§ **WHAT YOU HAVE TO DO**
Reproduce the items from the start through the line that contains "click(163, 149)", inclusive, replacing "Open" with "Launch" and leaving everything else unchanged.

§ **EXCERPTED RECORDS**

__________

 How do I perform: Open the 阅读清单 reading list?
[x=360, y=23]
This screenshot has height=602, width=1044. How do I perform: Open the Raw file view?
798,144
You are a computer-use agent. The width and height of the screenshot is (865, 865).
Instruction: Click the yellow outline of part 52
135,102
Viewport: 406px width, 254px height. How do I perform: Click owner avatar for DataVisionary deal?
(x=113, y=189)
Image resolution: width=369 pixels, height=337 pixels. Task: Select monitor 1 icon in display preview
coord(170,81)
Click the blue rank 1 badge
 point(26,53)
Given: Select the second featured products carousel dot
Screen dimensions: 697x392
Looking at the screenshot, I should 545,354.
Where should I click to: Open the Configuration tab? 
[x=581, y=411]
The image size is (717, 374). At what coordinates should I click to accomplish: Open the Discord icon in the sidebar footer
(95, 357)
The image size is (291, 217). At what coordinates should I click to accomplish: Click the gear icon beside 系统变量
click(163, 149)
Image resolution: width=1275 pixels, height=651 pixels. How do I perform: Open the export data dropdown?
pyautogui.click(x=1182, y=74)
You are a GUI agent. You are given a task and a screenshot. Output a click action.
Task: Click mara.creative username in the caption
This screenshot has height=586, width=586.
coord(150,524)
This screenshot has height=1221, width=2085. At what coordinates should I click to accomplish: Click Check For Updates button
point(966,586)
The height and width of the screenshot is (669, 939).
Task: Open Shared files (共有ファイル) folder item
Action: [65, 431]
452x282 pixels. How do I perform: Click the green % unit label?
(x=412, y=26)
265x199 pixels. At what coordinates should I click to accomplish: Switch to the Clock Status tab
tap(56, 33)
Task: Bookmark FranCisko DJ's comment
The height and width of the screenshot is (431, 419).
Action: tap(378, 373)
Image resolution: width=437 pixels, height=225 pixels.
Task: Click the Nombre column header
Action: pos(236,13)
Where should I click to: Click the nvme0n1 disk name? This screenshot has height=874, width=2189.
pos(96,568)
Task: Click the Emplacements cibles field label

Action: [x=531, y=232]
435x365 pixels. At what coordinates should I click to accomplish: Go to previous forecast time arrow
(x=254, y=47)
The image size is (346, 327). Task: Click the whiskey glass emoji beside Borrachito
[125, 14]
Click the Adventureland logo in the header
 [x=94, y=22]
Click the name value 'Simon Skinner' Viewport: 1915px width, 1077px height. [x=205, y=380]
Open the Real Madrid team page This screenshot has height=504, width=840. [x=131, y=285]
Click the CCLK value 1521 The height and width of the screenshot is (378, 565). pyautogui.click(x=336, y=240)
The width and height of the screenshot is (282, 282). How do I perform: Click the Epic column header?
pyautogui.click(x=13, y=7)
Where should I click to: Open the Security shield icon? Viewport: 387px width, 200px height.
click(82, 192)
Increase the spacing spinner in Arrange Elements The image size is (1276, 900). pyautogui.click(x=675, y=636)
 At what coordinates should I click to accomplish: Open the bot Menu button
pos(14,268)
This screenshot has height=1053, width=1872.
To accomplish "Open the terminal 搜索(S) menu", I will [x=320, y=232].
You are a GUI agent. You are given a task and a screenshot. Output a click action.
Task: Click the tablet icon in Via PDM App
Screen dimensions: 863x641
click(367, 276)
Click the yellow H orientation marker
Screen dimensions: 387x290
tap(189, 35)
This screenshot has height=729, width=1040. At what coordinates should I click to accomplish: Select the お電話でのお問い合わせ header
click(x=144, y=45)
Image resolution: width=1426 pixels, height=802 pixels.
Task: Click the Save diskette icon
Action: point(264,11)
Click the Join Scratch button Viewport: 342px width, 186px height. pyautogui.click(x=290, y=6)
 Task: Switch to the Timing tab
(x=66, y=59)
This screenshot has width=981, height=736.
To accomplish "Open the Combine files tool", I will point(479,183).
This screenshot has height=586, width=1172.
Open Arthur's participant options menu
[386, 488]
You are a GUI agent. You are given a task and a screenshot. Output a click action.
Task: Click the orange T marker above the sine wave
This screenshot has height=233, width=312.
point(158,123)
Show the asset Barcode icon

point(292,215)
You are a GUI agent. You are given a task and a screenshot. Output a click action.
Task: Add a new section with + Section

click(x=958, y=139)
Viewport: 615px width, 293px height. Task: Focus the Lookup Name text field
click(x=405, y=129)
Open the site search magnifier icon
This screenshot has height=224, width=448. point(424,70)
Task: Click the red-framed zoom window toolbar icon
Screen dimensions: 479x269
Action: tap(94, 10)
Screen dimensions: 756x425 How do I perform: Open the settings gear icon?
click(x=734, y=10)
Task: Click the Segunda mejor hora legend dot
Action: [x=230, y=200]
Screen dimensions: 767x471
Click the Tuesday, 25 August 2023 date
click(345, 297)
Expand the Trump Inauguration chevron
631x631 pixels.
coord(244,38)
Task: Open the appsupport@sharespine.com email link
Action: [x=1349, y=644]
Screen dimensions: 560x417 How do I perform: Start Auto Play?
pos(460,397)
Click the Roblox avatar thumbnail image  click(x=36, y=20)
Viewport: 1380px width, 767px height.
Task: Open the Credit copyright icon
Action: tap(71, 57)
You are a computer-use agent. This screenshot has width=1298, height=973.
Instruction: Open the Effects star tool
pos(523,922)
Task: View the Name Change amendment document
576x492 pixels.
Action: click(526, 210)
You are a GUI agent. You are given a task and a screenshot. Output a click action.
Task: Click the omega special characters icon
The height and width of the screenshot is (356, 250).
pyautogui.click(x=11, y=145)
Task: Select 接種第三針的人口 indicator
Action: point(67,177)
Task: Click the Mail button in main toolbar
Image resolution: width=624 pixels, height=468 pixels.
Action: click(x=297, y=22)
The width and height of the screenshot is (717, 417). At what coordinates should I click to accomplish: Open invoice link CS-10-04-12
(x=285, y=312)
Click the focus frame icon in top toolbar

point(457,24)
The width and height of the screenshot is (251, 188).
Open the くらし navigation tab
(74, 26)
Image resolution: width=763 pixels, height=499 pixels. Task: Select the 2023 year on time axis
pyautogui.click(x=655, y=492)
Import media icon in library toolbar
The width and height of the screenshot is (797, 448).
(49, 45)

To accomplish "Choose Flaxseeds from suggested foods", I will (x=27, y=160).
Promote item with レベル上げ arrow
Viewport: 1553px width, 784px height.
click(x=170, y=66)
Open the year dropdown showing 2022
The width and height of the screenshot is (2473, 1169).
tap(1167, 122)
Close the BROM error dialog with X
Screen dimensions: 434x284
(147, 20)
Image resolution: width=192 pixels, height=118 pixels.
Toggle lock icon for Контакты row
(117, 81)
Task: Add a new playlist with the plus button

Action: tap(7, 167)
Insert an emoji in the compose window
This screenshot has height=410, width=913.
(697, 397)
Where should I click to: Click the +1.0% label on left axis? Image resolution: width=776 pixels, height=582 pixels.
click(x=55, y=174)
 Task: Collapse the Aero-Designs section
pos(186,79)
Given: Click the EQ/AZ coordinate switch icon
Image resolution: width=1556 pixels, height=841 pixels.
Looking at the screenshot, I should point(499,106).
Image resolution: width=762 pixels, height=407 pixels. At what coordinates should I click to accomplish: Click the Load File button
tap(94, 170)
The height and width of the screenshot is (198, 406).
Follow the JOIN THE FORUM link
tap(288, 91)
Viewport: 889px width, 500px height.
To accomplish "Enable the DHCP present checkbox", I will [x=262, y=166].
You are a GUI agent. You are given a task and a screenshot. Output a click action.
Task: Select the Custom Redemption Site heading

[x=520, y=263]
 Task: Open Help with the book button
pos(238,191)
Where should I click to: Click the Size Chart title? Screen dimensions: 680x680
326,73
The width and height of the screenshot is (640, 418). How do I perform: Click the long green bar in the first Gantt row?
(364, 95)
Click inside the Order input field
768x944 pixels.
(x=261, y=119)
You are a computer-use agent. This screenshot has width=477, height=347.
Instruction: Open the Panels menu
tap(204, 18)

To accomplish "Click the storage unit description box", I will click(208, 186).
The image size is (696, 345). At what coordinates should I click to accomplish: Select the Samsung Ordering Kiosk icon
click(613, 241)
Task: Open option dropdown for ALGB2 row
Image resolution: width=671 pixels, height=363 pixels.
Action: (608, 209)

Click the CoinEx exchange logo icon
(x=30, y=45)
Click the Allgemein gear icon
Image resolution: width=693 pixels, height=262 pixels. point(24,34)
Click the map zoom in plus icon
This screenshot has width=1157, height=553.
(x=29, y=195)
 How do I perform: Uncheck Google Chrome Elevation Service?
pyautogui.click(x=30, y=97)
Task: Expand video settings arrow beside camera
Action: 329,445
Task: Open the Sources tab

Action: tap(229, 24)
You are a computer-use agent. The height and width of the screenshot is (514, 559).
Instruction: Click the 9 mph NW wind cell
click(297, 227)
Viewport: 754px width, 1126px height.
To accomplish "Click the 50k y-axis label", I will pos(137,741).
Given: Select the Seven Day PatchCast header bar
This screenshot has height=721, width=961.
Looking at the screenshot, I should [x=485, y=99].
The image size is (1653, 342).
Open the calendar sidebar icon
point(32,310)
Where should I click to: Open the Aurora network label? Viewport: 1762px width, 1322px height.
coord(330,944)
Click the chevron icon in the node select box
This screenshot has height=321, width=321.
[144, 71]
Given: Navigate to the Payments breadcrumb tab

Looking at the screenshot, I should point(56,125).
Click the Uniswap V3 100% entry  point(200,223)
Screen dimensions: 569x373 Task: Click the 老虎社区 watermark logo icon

__________

§ **TASK SOLUTION**
 How do I perform: Launch the 阅读清单 reading list?
[x=360, y=23]
This screenshot has height=602, width=1044. How do I perform: Launch the Raw file view?
798,144
You are a computer-use agent. The width and height of the screenshot is (865, 865).
Instruction: Click the yellow outline of part 52
135,102
Viewport: 406px width, 254px height. How do I perform: Click owner avatar for DataVisionary deal?
(x=113, y=189)
Image resolution: width=369 pixels, height=337 pixels. Task: Select monitor 1 icon in display preview
coord(170,81)
Click the blue rank 1 badge
 point(26,53)
Given: Select the second featured products carousel dot
Screen dimensions: 697x392
Looking at the screenshot, I should 545,354.
Where should I click to: Launch the Configuration tab? 
[x=581, y=411]
The image size is (717, 374). At what coordinates should I click to accomplish: Launch the Discord icon in the sidebar footer
(95, 357)
The image size is (291, 217). At what coordinates should I click to accomplish: Click the gear icon beside 系统变量
click(163, 149)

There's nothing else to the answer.